[Given data — start]

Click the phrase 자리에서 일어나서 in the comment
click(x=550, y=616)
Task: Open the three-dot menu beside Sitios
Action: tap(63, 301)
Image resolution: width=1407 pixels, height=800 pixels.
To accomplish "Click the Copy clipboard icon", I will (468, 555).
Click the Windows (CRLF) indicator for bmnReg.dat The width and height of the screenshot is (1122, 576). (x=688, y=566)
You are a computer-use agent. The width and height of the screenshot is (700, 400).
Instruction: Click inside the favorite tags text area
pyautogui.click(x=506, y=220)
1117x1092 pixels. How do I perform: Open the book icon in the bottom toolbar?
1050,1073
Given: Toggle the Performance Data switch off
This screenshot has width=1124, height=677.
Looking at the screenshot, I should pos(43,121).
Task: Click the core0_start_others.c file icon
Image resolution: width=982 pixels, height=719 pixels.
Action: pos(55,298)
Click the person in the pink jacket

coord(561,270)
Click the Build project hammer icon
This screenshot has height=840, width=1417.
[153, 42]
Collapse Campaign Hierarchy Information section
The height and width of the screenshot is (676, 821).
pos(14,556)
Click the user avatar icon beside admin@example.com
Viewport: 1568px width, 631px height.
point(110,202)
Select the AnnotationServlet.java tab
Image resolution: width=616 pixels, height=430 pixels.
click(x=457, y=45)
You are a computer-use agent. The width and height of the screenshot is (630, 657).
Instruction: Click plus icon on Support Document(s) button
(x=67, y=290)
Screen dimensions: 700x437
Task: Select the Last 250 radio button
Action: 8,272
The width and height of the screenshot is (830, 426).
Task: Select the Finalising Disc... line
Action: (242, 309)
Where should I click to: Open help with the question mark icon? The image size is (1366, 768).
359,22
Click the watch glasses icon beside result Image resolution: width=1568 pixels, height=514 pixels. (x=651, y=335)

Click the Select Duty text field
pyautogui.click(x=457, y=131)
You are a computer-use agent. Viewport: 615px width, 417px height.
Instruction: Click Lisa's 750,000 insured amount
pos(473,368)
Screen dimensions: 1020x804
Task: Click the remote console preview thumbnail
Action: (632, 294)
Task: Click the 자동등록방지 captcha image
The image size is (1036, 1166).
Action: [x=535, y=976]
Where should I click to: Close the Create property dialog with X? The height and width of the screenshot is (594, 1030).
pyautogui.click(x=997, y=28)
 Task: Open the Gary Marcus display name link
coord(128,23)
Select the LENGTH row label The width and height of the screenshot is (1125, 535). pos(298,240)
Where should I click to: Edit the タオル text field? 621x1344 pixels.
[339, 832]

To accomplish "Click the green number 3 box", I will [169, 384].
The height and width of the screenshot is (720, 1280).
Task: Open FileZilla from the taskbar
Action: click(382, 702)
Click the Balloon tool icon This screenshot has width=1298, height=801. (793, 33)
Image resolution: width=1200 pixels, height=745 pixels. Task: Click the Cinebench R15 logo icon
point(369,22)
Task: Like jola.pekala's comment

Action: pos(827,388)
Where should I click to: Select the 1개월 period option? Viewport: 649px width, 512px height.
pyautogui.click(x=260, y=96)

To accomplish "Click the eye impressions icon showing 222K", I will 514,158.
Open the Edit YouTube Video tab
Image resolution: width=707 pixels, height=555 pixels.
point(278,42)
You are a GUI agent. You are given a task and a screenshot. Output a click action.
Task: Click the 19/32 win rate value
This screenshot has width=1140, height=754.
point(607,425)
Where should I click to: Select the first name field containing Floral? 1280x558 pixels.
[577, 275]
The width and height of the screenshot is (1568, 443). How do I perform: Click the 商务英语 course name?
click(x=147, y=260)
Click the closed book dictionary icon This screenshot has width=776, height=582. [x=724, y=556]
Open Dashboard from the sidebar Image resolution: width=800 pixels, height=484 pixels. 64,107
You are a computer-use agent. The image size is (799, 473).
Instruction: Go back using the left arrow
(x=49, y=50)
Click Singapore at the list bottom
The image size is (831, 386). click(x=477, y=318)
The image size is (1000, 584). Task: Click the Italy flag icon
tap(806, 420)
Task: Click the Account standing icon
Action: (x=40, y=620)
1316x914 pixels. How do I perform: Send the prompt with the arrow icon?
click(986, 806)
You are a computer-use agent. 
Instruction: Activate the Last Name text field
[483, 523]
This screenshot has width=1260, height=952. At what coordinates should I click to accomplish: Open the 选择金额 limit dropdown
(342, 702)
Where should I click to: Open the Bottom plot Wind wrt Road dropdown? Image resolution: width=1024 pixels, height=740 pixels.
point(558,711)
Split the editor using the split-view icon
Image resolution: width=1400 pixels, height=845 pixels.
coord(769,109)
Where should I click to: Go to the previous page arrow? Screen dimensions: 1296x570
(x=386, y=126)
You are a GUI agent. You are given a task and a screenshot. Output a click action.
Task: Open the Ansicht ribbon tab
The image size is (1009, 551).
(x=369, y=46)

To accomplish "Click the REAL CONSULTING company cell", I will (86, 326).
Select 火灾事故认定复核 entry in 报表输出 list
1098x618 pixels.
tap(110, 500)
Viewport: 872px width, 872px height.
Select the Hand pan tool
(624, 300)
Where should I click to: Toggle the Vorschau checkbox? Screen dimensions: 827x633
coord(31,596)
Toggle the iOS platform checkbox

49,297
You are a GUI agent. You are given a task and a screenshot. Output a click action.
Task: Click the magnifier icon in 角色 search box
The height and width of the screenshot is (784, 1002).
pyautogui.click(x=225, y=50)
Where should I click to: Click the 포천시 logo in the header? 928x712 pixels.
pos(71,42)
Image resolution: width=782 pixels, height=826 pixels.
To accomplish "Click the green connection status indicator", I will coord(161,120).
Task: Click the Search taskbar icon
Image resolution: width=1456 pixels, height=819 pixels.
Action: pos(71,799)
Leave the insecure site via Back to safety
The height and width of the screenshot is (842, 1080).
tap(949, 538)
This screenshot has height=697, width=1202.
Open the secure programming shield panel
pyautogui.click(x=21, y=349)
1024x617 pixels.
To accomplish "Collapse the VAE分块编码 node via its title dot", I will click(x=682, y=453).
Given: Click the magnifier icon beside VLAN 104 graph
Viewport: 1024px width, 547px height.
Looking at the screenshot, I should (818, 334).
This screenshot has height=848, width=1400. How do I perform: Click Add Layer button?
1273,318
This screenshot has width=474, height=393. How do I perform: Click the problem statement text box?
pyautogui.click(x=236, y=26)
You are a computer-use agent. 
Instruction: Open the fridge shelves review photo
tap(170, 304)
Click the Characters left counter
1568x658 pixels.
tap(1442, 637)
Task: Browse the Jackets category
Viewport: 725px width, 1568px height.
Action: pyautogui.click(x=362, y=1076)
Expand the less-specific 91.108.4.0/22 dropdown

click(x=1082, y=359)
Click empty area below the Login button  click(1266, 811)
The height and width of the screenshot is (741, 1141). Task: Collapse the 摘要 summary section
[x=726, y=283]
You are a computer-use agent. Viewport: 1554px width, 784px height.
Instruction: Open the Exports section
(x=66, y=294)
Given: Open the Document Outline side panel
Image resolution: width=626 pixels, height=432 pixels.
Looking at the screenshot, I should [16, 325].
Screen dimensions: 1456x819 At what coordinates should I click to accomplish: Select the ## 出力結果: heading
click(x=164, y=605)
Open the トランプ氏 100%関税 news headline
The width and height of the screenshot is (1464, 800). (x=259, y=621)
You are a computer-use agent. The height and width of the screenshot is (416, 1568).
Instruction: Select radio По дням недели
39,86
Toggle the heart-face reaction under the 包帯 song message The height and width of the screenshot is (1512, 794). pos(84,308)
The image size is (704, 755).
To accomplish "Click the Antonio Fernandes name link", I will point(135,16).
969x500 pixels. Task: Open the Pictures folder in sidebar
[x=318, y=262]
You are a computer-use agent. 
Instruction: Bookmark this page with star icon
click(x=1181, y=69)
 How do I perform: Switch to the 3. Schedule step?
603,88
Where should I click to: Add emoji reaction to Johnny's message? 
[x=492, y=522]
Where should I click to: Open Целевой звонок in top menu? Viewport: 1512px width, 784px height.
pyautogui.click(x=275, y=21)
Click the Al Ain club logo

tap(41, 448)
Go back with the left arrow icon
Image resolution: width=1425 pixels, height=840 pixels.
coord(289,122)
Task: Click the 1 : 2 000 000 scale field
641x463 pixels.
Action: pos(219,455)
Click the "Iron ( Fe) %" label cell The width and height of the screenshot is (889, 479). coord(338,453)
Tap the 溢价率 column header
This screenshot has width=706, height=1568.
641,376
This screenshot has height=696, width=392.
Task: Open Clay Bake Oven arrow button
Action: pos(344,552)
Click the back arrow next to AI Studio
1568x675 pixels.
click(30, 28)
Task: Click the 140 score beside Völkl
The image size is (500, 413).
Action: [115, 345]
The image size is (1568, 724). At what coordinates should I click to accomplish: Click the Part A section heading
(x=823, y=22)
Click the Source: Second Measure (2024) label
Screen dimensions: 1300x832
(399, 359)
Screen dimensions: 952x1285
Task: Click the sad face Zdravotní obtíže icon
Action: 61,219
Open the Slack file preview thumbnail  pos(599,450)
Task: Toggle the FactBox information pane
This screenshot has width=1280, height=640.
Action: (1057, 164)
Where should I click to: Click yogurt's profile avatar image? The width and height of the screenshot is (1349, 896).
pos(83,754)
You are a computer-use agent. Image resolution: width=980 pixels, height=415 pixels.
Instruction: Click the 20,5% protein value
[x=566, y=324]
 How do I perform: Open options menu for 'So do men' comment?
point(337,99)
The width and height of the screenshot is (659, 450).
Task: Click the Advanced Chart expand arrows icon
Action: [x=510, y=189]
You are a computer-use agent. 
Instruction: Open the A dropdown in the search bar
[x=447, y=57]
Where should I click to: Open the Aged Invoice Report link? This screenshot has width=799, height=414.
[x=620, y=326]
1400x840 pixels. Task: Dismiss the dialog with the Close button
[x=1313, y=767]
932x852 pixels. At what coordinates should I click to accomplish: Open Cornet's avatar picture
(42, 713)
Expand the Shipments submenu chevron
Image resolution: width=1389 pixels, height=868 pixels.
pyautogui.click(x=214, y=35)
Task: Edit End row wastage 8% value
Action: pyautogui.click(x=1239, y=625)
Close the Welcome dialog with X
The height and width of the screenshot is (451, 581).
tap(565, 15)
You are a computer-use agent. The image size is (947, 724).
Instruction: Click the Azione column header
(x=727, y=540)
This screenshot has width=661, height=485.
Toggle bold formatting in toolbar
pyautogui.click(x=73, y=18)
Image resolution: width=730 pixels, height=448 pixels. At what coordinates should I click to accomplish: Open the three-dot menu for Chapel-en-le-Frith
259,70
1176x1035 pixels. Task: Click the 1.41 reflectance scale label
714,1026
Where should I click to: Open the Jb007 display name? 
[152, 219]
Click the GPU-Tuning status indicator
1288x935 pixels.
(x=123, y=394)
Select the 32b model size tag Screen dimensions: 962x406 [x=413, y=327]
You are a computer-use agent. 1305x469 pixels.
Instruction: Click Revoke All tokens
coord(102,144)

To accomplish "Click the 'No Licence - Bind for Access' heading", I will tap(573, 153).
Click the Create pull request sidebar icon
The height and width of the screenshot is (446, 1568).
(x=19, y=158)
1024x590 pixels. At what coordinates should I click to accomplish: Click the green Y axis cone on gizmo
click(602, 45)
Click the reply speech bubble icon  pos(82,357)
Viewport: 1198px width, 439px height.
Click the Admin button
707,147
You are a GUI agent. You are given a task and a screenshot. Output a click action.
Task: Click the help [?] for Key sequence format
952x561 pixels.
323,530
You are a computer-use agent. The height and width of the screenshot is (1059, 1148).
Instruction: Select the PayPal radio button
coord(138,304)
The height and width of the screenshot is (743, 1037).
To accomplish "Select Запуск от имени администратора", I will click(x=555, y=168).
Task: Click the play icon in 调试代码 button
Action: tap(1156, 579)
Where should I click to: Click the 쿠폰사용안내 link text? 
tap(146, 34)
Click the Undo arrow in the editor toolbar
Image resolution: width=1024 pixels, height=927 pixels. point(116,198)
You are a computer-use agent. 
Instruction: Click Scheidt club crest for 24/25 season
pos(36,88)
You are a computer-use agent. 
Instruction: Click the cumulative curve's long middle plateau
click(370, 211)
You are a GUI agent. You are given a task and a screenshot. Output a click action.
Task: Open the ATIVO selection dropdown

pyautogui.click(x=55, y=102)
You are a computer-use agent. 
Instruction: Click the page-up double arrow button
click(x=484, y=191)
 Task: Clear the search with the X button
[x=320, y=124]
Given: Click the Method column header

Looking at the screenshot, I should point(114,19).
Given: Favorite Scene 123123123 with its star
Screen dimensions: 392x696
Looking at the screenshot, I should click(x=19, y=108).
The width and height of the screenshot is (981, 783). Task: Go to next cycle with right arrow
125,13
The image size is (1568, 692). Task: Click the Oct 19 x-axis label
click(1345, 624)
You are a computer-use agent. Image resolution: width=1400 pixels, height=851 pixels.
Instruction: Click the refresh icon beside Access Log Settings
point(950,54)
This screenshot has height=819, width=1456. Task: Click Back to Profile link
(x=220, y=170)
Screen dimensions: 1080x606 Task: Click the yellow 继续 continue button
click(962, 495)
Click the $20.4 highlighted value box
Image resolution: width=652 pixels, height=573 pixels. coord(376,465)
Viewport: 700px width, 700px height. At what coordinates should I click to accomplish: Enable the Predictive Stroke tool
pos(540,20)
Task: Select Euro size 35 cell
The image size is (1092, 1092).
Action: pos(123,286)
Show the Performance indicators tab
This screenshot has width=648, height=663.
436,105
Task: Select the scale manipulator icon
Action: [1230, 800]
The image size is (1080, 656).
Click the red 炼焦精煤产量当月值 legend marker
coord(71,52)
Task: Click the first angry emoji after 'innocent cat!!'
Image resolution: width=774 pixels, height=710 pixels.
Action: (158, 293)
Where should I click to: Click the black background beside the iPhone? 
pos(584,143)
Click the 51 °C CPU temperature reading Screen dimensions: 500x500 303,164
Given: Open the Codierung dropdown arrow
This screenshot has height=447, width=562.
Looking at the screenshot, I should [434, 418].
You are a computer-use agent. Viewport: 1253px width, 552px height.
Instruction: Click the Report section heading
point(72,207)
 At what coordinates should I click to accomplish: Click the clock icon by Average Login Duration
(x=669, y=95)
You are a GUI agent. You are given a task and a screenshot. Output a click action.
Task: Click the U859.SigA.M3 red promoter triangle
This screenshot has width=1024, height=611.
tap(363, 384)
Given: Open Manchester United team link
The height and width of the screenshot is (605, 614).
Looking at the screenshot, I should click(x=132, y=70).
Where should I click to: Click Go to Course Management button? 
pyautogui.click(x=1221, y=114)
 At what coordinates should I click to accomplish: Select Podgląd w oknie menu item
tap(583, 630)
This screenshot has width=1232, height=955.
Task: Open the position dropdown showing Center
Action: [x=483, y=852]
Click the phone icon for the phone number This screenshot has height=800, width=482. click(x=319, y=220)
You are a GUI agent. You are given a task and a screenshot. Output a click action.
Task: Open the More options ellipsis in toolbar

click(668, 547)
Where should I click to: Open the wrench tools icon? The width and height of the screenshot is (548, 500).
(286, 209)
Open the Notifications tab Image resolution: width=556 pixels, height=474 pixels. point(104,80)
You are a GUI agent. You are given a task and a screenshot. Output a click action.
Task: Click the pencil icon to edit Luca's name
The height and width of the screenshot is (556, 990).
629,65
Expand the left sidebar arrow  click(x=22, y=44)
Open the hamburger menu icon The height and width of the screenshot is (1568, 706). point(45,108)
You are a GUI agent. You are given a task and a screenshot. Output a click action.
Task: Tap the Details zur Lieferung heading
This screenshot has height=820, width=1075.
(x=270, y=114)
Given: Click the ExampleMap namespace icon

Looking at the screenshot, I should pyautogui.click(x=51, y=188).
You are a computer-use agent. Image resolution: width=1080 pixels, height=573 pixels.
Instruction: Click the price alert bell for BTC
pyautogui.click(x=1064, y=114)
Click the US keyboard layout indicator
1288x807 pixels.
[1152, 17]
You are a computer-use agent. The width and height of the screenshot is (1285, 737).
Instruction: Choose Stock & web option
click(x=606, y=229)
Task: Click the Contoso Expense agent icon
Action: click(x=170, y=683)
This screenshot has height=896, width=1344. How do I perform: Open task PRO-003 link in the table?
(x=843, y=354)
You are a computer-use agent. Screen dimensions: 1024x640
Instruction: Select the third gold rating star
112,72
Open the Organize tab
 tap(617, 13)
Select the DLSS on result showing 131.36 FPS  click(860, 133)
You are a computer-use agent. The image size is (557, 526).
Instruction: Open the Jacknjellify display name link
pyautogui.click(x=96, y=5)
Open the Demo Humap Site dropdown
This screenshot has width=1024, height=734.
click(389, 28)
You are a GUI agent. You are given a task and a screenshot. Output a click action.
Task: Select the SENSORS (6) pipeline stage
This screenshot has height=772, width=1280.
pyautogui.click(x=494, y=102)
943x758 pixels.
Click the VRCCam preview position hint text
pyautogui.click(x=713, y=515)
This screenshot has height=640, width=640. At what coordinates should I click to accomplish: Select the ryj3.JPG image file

[Given data — finish]

# Required work
Only those lines of the entries above that run from the line containing "Click the red 炼焦精煤产量当月值 legend marker" to the line containing "Given: Open the Codierung dropdown arrow", both included, should be transcribed exactly.

# Solved exercise
Click the red 炼焦精煤产量当月值 legend marker
coord(71,52)
Task: Click the first angry emoji after 'innocent cat!!'
Image resolution: width=774 pixels, height=710 pixels.
Action: (158, 293)
Where should I click to: Click the black background beside the iPhone? 
pos(584,143)
Click the 51 °C CPU temperature reading Screen dimensions: 500x500 303,164
Given: Open the Codierung dropdown arrow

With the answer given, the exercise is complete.